MyNameIsVince wrote:The number one reason I'm interested in the Powerpak, honestly, is that red cartridge shell. It looks so cool. Hell, all of those shells at Retrozone are cool. I just wish the guy behind it did more SNES stuff though. Shame there's little of it there now.
Yeah, I didn't wanna go into more details, since I'm doing a write up and all, but props go to him for the shell. I don't really like or hate the way it looks, but it's made especially for the flash cart. Where as other flash carts have to rob the shell from a real game. Although, he does rob DSP-1 chips for his flash cart, so there's that.

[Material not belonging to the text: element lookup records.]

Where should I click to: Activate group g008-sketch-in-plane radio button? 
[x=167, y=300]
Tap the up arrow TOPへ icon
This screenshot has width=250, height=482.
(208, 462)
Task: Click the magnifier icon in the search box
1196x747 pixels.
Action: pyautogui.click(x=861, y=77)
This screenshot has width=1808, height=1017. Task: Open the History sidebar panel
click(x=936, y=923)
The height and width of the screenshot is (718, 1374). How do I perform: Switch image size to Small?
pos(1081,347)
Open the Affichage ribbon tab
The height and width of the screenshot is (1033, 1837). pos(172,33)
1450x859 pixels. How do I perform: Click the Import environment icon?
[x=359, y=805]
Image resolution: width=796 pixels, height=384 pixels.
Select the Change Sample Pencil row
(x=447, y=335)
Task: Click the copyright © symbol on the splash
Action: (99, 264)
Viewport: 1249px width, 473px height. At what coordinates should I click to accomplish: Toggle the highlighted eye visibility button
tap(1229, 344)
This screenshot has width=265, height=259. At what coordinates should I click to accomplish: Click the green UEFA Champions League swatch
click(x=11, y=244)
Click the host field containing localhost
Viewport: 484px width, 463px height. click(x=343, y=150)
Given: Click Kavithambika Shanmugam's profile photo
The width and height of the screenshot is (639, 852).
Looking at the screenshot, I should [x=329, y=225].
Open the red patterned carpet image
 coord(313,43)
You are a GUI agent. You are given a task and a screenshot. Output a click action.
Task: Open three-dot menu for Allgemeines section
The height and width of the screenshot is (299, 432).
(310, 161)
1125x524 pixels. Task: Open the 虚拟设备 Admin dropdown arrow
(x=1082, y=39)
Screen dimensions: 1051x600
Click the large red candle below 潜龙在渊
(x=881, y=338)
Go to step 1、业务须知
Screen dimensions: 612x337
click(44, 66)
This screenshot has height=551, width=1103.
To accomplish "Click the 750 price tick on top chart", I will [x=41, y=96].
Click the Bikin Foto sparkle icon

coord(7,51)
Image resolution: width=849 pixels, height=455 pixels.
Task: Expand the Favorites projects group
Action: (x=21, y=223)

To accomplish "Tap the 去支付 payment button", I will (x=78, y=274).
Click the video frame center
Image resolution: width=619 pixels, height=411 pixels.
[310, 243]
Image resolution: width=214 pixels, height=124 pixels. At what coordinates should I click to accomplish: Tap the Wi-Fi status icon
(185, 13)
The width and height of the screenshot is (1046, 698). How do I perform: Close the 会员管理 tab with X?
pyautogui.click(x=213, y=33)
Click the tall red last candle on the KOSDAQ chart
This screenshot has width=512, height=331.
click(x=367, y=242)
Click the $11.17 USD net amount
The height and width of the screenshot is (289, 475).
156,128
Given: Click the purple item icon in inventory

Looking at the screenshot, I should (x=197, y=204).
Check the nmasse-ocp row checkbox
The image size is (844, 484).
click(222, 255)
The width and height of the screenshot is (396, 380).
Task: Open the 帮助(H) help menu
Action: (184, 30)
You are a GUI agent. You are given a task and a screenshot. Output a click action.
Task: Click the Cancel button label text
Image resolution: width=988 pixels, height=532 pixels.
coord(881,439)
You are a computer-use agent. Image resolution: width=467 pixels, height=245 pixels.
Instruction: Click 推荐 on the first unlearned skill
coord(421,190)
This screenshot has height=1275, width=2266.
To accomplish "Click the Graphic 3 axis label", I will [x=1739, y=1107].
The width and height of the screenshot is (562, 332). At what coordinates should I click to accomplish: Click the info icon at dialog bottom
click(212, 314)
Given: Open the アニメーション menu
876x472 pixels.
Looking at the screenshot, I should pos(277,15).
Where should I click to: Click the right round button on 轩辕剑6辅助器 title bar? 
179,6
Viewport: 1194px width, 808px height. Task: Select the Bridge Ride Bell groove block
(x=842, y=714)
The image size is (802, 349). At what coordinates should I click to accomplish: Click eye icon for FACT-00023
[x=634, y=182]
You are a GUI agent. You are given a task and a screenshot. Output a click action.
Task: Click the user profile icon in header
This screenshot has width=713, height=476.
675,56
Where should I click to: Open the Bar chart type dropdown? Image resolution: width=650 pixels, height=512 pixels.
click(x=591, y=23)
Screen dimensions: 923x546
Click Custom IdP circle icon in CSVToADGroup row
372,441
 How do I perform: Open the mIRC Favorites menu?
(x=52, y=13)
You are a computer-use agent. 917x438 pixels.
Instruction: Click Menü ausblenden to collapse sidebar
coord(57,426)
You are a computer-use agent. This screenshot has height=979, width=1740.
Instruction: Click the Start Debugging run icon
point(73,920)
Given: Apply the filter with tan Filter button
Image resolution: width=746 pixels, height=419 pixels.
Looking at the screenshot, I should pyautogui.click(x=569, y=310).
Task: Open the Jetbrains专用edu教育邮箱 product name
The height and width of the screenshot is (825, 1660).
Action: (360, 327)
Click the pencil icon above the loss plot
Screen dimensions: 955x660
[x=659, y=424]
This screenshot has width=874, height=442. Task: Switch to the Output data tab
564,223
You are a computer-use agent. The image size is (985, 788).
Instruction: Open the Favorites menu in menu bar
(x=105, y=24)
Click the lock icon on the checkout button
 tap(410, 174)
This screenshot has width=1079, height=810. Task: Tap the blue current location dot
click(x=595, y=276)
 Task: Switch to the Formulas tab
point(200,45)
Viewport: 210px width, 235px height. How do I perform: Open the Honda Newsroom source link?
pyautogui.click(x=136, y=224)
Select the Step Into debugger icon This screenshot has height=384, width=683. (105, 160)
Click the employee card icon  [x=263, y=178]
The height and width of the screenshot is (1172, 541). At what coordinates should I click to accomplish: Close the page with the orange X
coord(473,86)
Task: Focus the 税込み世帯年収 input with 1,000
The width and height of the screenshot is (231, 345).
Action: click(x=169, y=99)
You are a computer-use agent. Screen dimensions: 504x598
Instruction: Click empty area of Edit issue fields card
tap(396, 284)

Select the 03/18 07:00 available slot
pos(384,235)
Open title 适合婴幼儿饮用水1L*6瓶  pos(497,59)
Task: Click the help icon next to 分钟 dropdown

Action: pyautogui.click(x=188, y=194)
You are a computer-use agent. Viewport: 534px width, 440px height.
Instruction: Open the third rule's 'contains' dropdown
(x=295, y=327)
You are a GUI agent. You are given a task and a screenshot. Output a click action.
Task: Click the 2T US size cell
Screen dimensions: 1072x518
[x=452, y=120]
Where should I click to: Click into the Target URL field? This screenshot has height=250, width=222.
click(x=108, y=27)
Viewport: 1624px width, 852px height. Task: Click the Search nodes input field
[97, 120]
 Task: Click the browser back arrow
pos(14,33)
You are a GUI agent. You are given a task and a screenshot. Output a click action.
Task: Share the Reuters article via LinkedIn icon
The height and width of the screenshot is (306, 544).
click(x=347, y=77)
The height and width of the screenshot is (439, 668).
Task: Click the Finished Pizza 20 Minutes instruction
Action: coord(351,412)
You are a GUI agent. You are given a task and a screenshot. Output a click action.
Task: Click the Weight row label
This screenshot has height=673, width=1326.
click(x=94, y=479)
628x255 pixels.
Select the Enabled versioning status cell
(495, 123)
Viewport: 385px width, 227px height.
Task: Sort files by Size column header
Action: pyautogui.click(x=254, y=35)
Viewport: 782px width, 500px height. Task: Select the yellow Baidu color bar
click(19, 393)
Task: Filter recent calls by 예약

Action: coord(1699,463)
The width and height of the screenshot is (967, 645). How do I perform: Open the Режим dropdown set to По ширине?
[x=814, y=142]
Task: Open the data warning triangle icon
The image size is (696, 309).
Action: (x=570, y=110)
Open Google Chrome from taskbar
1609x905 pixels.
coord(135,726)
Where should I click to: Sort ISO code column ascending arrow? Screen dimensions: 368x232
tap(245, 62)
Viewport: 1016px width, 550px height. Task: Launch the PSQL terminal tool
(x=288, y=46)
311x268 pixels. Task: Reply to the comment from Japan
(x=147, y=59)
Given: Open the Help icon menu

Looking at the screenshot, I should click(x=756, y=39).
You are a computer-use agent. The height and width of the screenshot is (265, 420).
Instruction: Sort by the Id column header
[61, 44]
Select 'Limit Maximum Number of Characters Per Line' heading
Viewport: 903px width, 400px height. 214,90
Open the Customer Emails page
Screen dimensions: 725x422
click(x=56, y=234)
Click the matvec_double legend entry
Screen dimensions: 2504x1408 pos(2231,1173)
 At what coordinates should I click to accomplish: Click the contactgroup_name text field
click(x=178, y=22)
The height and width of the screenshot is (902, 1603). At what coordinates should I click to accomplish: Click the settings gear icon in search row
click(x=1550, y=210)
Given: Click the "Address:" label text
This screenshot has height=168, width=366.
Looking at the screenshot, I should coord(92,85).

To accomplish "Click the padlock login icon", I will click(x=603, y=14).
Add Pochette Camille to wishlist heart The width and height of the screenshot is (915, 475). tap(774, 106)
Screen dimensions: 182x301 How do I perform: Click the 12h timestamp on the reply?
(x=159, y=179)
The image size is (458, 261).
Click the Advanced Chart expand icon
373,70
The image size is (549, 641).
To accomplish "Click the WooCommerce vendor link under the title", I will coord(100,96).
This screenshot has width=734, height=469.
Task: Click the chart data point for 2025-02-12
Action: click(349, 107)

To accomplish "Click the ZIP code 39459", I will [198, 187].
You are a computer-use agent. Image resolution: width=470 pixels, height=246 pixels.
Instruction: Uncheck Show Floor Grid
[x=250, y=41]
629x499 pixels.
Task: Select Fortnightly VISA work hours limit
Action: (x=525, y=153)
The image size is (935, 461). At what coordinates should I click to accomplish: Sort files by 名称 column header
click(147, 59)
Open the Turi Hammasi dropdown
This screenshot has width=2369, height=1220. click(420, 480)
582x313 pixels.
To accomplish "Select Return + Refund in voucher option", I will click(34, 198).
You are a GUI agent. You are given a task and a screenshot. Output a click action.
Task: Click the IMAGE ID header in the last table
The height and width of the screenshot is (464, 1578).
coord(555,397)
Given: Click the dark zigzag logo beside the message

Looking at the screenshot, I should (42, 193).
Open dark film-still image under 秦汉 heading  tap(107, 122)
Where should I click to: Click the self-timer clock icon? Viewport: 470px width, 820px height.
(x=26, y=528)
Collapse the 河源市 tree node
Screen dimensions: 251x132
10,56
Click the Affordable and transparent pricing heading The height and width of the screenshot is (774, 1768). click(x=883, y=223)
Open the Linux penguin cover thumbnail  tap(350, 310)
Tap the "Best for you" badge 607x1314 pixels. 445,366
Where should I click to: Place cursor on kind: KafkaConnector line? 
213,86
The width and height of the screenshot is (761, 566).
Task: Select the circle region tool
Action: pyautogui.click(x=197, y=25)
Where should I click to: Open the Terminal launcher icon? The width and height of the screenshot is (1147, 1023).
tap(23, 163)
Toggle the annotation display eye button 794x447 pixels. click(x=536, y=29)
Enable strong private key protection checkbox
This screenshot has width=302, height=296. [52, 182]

It is a shame he doesn't do more SNES stuff. He has said that he's not really interested in the SNES, and the NES is his real interest. It was nice to see his Star Ocean repro, made from all new parts, where as other "repros" have to use donor carts. From what I gather tho, it didn't sell well so he stopped carrying it. Shame.
Gunstar Green wrote:It's 48 megabits not megabytes.
That makes Star Ocean 6 megabytes. Still bigger than some N64 games that were only 4 megabytes (the same as Chrono Trigger) but much smaller than stuff like Ocarina of Time which was 32 megabytes. For a quick comparison with a launch title, Super Mario 64 was 8 megabytes or 64 megabits.
Star Ocean also came out a month after the N64 so while impressive for the Super Famicom, and indeed the largest commercially released cartridge on the Super Famicom along with Tales of Phantasia, it wasn't insanely huge for its time.
Yeah, 1MB (megabyte) = 8Mb (megabits).
The official ROM for Star Ocean was 48Mb, but it's graphics were compressed. The cart used the S-DD1 chip, which is a decompressor. Uncompressed, the ROM becomes 96Mb (12MB) which, yeah, is large for a SNES game.